Mit Lob auszuzeichnen ist der Schreibstil des Romans, der mit seiner Fülle an Emotionen und Intensität an D. H. Lawrence erinnert. Mozley legt ihre Figuren willkürlich zwischen Brocken wilder Natur, lässt die Gerüche, Farben und Geräusche ihrer liebsten Orte auf den Leser wirken und beschreibt auf eine rohe Art und Weise die vollständige Selbstständigkeit beider Jugendlicher. Ebenso bemerkenswert sind die Figurendynamiken, die gleichermaßen als beeindruckend und beunruhigend gelten.
Im Klimax des Romans wird Blut gegossen und verbrannt – doch nimmt eine andere Person unerwartet die Position des Rächers ein und entsetzt damit das gesamte Dorf weit über das erwartbare hinaus.

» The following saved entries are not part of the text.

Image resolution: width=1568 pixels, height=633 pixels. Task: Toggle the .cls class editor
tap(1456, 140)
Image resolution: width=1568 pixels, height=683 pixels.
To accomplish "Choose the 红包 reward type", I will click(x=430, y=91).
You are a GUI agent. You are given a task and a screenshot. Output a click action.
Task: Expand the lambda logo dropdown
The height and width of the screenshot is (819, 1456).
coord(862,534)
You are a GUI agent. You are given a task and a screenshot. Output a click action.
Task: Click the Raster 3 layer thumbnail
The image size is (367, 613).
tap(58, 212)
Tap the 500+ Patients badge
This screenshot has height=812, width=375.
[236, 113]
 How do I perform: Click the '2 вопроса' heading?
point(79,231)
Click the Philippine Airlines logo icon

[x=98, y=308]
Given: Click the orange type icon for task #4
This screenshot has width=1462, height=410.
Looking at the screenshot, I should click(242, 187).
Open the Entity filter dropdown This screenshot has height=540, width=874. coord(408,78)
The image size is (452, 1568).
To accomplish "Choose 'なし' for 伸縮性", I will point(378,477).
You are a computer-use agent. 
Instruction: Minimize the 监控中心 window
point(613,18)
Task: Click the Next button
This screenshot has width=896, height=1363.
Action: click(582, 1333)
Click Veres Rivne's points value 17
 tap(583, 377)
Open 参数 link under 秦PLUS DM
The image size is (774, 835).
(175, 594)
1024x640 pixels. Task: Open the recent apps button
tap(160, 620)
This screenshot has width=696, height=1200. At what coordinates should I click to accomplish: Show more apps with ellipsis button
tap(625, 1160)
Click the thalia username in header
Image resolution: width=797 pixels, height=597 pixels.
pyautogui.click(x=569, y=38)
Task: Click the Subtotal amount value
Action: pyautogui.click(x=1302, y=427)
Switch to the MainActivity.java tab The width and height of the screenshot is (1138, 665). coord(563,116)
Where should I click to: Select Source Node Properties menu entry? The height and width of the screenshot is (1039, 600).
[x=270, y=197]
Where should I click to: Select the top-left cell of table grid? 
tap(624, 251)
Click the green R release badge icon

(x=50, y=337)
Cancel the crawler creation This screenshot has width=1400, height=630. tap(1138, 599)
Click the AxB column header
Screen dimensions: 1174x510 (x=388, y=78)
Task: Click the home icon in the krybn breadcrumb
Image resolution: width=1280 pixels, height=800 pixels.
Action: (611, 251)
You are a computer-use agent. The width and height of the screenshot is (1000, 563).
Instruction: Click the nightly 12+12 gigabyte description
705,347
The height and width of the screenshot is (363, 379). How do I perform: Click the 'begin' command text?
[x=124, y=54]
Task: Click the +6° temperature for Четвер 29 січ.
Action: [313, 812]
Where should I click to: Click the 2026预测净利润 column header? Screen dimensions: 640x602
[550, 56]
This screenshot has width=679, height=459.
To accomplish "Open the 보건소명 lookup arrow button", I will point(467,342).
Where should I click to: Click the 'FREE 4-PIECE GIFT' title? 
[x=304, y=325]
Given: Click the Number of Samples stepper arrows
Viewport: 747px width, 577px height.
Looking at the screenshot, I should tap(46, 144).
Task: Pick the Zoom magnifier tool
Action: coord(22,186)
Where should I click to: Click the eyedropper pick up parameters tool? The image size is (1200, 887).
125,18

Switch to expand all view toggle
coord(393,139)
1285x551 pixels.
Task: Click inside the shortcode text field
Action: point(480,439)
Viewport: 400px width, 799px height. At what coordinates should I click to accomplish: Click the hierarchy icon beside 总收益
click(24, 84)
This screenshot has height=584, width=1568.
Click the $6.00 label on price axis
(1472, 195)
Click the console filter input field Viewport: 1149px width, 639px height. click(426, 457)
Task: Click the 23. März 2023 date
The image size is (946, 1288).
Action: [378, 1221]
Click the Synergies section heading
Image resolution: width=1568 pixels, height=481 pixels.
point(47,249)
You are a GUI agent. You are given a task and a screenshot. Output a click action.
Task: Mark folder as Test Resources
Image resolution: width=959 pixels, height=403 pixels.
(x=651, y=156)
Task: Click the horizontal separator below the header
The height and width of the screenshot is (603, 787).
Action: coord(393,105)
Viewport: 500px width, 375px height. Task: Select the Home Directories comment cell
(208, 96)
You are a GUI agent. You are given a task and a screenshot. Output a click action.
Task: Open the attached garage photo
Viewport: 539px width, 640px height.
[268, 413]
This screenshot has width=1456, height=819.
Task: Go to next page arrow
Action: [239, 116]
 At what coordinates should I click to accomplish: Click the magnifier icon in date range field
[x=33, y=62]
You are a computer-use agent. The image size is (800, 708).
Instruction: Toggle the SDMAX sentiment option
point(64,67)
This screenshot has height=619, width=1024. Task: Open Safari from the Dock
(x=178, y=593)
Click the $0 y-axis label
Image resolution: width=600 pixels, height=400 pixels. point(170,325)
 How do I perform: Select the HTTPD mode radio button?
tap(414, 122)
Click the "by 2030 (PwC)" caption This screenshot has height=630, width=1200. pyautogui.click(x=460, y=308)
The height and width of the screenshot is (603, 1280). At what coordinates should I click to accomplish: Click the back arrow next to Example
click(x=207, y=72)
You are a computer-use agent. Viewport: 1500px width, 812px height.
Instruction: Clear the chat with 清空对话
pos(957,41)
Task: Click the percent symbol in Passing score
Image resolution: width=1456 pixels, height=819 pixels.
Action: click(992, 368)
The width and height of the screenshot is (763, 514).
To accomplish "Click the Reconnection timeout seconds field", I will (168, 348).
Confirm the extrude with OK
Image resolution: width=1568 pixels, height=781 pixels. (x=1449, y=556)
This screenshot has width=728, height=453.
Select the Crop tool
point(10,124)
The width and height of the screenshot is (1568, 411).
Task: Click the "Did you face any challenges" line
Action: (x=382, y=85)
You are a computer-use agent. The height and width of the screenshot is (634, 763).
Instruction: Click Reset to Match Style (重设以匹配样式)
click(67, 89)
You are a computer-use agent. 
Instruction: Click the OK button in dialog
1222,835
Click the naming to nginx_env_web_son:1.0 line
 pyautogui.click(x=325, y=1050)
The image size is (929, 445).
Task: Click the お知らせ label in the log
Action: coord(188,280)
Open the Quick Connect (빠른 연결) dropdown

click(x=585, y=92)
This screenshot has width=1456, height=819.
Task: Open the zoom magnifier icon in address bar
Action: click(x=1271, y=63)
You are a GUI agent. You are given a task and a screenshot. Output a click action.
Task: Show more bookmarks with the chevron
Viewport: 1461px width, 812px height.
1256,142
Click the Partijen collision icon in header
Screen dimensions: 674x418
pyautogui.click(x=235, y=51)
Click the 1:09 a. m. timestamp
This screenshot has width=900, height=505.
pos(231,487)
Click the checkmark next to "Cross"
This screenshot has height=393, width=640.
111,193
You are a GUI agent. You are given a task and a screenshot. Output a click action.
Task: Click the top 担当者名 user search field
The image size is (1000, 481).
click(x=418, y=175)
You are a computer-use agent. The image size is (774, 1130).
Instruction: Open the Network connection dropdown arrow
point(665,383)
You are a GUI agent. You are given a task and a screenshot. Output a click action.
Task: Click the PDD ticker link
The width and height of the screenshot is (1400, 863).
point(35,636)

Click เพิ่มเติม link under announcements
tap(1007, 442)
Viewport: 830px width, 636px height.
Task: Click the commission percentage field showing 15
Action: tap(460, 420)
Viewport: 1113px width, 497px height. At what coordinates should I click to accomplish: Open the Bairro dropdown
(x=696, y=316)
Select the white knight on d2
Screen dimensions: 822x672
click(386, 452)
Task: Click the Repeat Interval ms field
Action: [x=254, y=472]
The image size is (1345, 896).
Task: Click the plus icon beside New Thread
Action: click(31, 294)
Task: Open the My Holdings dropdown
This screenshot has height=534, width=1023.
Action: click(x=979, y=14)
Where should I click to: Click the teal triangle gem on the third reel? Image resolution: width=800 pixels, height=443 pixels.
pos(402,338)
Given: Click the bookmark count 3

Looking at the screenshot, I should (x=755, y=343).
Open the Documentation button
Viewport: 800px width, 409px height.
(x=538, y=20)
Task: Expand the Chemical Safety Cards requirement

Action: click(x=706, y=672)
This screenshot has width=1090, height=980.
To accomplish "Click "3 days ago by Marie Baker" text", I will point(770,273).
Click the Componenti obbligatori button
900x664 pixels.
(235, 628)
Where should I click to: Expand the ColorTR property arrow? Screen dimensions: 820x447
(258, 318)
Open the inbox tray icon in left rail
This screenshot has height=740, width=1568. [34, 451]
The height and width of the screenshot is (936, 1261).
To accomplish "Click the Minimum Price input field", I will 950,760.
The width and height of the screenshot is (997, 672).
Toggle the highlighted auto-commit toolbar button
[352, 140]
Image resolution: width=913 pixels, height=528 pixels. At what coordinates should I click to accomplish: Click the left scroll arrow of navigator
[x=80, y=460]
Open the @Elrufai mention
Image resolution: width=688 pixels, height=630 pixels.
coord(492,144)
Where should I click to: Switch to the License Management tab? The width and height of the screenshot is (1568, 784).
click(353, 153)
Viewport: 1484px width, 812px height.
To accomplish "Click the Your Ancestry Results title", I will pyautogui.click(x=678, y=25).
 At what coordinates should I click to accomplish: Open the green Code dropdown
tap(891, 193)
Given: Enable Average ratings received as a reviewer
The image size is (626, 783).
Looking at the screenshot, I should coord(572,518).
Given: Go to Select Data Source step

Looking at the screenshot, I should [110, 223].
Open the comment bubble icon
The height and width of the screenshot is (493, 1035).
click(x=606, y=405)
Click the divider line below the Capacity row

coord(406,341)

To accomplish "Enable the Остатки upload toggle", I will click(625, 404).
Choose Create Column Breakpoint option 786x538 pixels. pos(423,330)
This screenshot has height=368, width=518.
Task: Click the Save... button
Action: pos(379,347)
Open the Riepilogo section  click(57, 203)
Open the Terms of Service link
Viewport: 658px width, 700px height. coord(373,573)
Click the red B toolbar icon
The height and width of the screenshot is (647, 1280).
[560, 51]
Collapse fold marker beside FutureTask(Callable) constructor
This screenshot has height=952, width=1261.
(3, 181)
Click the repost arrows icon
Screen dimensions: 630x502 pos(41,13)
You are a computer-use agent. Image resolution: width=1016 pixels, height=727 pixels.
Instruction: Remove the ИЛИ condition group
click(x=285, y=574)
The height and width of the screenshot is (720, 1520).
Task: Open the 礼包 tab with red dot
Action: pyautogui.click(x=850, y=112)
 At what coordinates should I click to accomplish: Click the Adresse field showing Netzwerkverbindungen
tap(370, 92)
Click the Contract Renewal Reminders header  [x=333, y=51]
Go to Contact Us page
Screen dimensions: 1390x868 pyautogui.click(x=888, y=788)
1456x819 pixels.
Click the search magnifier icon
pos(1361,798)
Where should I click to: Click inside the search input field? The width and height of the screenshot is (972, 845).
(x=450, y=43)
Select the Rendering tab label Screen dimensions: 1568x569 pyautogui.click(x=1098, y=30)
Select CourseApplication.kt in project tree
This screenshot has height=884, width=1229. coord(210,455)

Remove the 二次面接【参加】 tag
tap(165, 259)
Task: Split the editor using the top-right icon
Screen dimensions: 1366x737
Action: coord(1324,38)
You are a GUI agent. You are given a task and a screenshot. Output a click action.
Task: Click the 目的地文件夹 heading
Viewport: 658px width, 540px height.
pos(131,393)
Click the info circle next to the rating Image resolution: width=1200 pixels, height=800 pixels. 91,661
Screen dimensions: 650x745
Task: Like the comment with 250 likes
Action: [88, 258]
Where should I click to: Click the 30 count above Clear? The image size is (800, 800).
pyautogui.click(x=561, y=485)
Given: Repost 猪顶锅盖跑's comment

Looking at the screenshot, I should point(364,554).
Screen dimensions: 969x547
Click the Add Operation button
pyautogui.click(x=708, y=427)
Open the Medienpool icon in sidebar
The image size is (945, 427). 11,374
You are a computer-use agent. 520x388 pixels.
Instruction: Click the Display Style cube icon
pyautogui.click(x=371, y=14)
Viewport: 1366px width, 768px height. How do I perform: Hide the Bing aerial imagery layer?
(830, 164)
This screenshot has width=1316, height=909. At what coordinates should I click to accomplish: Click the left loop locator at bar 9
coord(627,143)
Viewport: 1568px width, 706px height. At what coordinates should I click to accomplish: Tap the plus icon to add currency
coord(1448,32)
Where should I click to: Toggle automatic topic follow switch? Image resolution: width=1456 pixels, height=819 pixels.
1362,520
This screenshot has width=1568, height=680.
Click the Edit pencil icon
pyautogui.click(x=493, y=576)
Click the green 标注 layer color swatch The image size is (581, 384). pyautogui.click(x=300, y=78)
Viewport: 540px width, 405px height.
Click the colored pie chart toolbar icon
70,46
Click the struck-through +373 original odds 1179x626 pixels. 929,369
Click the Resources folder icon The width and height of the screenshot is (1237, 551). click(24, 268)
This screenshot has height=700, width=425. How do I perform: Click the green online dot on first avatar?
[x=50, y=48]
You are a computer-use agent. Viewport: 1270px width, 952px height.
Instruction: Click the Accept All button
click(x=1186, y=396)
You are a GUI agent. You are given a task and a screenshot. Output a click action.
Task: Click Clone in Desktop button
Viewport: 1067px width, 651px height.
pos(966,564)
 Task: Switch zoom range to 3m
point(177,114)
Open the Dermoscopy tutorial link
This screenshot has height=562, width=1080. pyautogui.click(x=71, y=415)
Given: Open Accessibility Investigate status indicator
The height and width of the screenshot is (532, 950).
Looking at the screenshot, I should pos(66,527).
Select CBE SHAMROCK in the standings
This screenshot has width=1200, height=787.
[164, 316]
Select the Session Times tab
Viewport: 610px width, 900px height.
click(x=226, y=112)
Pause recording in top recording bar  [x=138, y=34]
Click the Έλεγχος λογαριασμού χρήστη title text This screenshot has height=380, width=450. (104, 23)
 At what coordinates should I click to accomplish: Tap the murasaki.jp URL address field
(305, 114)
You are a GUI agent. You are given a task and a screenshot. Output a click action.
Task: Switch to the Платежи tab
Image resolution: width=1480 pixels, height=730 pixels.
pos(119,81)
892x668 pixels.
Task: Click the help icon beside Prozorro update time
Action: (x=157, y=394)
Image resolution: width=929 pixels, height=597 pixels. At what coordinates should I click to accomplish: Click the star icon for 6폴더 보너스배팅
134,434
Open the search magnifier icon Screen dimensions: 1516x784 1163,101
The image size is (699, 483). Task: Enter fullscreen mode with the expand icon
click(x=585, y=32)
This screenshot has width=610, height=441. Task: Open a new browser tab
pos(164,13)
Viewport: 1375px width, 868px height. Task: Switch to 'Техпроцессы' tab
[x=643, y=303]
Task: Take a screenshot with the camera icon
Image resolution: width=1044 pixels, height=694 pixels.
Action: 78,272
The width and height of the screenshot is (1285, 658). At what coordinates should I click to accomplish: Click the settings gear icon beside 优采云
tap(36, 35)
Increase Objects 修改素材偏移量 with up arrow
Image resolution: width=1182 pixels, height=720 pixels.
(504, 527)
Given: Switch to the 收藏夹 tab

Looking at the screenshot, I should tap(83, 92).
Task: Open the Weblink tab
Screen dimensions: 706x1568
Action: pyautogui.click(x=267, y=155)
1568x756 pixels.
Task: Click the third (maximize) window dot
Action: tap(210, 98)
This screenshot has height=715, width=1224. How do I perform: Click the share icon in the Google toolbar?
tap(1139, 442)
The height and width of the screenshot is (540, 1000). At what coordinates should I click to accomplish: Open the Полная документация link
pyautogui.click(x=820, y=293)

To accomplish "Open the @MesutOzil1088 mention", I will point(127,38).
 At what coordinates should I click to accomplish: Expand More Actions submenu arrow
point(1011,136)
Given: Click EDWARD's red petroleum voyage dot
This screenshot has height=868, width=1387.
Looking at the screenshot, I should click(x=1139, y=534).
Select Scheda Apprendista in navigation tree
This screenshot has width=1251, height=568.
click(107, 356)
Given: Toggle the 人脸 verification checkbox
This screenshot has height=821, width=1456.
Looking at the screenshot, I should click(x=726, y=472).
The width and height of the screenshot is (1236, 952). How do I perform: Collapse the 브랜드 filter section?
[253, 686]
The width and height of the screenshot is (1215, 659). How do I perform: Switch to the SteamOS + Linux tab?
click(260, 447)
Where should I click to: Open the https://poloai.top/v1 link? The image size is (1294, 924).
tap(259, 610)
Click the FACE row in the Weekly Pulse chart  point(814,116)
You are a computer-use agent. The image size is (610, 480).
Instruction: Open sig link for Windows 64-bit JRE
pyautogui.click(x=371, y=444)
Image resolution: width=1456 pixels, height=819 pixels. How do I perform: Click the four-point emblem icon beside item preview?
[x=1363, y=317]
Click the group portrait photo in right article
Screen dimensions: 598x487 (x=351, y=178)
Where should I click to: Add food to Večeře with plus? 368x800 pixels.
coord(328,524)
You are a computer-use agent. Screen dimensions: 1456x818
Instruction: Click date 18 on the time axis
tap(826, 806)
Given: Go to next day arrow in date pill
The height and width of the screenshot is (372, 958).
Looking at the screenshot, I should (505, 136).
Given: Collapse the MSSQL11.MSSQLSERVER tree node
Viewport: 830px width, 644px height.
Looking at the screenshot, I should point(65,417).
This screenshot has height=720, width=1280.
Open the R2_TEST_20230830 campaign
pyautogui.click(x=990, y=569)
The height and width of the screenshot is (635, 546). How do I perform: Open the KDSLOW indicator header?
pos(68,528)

„Elmet“ ist ein herausragendes, obgleich ungewöhnliches Debüt, welches insbesondere Lesern von Romanen aus dem 19. Jahrhundert und Geschichten über menschlichen Schicksalen in wilder Natur einen großen Lesegenuss verspricht.
bookslove1511
4/5
13.01.2021
Buch (Taschenbuch)
Starkes Debüt
Elmet... kleines Landstrich in den Wäldern von Yorkshires. Hier wohnt John Smythe mit seiner Tochter und mit seinem Sohn in einer Holzhütte, welche sie eigenhändig gebaut hatten. Mitten in der Natur, nicht weit von der Eisenbahnlinie Edinburgh-London, jagen und sammeln die drei was der Natur hergibt und genießen Lebensabende mit selbstgebrautem Apfelwein. Nur manchmal muss John bei illegalen Faustkämpfe mitmachen, um die kleine Familie über Wasser zu halten. Nach paar Monaten friedvollen Leben in der Natur, steht eines Tages plötzlich ein Mann vor deren Tür und behauptet, dass alles, der Grund und Boden, der Wald und das Häuschen ihm gehört. Obwohl er den Wald nicht bewirtschaftet, nicht mal dafür interessiert, pocht er auf sein Recht...
Die Geschichte fängt mit drei Seiten an. Drei berührende, düstere Seiten, in dem ein Junge, völlig durchgebranntes Waldboden seiner Schwester sucht. Mit diesen Seiten, leise aber sehr eindringlich hat mich die bei London geborene Autorin in eine Familiengeschichte mitgenommen. Ein Familiendrama, welche sehr bildhaft geschrieben ist. Ich hatte der Duft von Kiefer in der Nase und die Farbe von Feuer vor meine Augen. Obwohl ich die ein oder andere Geschehnisse und die Taten von den Figuren nicht nachvollziehen konnte, waren die Charaktere für mich sehr interessant.
„Elmet“ ist eine trostlose, traurige und brutale Familiengeschichte, welche mit großartiger Sprache sehr atmosphärisch erzählt wird.